The award was accepted on Liu’s behalf by Xu Youyu, a political philosopher and writer, Cui Weiping, a literary critic, and Mo Shaoping, a leading human rights lawyer. In presenting the award, Havel said:

I would like once more to point out our experience, one that our Chinese friends should adopt in one way or another, the experience that one may never reckon with success, one may never reckon with the situation changing tomorrow, the day after tomorrow, or in ten years. Perhaps it will not. If that is what you are reckoning with, you will not get very far.

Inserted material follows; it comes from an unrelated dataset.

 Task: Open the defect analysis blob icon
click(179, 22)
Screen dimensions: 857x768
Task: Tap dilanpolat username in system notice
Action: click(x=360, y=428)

However, in our experience, not reckoning with that did pay in the end; we found that it was possible to change the situation after all, and those who were mocked as being Don Quixotes, whose efforts were never going to come to anything, may in the end and to general astonishment get their way. I think that is important. In a peculiar way, there is both despair and hope in this. On the one hand we do not know how things will end, and on the other, we know they may in fact end well.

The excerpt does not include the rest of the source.